**Data supplied**.

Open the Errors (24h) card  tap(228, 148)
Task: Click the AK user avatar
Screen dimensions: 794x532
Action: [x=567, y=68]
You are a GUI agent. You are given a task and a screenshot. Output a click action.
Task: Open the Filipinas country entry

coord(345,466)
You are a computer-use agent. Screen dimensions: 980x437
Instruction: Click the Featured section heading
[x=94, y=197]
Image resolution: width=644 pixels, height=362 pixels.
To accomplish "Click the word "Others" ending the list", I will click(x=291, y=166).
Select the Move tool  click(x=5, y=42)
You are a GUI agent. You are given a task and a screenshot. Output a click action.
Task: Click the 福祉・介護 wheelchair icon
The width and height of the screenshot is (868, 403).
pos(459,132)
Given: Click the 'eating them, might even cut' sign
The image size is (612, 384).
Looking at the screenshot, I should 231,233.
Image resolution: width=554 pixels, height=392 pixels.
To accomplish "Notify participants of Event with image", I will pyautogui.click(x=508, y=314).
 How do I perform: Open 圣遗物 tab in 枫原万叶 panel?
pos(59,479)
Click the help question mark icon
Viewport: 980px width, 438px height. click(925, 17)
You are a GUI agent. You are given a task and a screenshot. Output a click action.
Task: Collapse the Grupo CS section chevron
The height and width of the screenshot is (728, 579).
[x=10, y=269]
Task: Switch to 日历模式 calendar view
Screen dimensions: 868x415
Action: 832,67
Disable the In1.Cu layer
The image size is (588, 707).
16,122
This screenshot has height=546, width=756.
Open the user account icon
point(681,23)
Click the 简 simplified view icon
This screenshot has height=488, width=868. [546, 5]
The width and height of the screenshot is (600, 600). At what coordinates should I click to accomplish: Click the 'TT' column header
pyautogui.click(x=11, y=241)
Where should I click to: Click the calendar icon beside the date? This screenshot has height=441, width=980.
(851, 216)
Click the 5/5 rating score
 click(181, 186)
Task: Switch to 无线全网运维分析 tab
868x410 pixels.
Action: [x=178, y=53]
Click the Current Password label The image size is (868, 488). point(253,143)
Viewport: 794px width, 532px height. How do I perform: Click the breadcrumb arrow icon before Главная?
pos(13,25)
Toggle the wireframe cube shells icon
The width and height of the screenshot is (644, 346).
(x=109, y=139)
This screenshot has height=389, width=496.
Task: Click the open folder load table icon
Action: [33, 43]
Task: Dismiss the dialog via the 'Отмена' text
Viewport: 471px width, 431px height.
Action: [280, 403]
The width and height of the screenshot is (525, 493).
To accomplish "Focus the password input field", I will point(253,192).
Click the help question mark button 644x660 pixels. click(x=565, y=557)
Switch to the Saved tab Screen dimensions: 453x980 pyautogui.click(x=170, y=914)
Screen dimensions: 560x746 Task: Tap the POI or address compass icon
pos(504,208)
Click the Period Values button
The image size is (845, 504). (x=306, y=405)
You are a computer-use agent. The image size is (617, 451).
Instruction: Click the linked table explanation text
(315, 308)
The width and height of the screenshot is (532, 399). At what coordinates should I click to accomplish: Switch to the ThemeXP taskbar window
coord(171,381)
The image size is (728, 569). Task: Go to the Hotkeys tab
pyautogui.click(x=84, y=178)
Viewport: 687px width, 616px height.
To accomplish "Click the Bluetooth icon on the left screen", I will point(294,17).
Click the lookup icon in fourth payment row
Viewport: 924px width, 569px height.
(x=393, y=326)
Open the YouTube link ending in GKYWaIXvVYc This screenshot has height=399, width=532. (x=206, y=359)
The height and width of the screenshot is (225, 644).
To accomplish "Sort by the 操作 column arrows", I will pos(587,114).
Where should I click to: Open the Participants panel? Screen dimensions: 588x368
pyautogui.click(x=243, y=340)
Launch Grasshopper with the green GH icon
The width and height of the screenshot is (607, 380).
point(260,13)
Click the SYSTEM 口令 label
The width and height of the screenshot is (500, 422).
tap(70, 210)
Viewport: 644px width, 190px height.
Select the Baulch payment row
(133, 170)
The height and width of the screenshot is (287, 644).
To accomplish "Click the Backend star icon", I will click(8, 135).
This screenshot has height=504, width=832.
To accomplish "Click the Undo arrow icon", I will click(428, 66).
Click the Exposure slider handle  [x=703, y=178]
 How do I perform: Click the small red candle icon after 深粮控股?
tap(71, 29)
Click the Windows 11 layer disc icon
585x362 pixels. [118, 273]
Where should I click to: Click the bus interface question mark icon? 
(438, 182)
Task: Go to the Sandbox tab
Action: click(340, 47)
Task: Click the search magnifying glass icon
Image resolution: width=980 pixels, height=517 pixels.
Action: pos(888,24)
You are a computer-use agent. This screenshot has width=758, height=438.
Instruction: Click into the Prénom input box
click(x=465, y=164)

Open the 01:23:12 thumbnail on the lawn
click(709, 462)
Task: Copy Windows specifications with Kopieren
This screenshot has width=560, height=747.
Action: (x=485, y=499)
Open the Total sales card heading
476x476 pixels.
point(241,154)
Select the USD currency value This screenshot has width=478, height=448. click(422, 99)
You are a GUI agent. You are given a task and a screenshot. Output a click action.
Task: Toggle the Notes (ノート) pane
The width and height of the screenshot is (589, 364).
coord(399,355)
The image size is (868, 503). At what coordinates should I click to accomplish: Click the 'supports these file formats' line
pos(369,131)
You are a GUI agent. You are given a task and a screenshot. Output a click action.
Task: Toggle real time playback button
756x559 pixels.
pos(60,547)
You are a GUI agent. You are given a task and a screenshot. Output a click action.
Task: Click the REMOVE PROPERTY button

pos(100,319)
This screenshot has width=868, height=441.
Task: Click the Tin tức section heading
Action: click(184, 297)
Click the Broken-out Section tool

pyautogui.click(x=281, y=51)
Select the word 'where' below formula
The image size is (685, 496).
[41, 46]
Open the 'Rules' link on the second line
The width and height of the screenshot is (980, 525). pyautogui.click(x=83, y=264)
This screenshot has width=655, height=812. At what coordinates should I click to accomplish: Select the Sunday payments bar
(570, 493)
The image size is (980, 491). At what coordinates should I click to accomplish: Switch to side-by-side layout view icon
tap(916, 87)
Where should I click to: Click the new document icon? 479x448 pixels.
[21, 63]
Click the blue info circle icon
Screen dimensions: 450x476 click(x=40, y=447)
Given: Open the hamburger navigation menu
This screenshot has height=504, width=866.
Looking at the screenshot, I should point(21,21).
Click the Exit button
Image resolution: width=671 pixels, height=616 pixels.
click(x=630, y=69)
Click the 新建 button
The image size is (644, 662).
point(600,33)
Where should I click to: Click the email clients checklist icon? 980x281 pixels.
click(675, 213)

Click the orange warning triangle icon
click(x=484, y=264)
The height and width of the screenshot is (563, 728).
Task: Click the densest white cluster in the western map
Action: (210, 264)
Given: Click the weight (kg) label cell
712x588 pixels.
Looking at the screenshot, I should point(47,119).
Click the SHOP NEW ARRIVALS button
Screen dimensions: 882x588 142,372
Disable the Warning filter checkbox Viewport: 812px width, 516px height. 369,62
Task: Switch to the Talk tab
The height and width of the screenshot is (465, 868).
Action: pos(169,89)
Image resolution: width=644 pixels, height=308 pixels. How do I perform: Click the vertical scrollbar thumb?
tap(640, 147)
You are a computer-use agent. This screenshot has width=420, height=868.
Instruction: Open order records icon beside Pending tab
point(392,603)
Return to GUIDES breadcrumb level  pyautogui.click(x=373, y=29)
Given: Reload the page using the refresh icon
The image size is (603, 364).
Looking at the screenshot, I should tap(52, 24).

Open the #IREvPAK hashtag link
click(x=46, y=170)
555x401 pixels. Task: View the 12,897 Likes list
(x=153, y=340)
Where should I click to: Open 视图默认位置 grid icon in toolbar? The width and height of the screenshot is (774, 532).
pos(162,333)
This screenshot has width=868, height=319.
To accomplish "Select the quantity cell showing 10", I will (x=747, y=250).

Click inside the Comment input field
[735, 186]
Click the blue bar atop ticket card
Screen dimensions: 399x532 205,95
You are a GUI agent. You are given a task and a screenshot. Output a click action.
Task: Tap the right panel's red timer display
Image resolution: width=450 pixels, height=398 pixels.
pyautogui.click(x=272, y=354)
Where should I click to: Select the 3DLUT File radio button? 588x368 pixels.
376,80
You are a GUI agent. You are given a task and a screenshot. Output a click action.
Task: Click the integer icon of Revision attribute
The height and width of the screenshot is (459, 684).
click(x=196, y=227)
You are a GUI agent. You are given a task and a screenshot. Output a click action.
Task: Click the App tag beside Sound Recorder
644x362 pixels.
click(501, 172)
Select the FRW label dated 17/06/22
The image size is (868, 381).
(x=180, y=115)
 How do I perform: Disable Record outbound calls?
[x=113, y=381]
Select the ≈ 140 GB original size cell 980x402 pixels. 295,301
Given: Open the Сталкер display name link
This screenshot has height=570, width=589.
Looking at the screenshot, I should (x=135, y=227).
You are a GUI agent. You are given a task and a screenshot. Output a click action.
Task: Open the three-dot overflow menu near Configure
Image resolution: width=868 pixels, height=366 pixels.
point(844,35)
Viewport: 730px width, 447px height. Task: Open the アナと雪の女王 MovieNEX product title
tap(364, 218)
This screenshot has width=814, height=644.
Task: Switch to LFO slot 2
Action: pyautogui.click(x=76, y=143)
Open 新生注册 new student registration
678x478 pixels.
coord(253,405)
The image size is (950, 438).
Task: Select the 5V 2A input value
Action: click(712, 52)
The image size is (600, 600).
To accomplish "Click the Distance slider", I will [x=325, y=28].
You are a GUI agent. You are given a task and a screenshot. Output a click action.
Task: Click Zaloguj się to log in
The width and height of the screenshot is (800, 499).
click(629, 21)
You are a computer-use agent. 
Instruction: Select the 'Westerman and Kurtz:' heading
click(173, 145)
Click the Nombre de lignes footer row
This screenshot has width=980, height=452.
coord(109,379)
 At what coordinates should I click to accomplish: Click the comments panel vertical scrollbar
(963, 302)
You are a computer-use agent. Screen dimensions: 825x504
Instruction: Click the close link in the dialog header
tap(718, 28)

**Your assignment**. Only lines that include "cell" belong in the answer; return them from the entries above.

**Task result**.
Given: Click the weight (kg) label cell
To accomplish "Select the quantity cell showing 10", I will (x=747, y=250).
Select the ≈ 140 GB original size cell 980x402 pixels. 295,301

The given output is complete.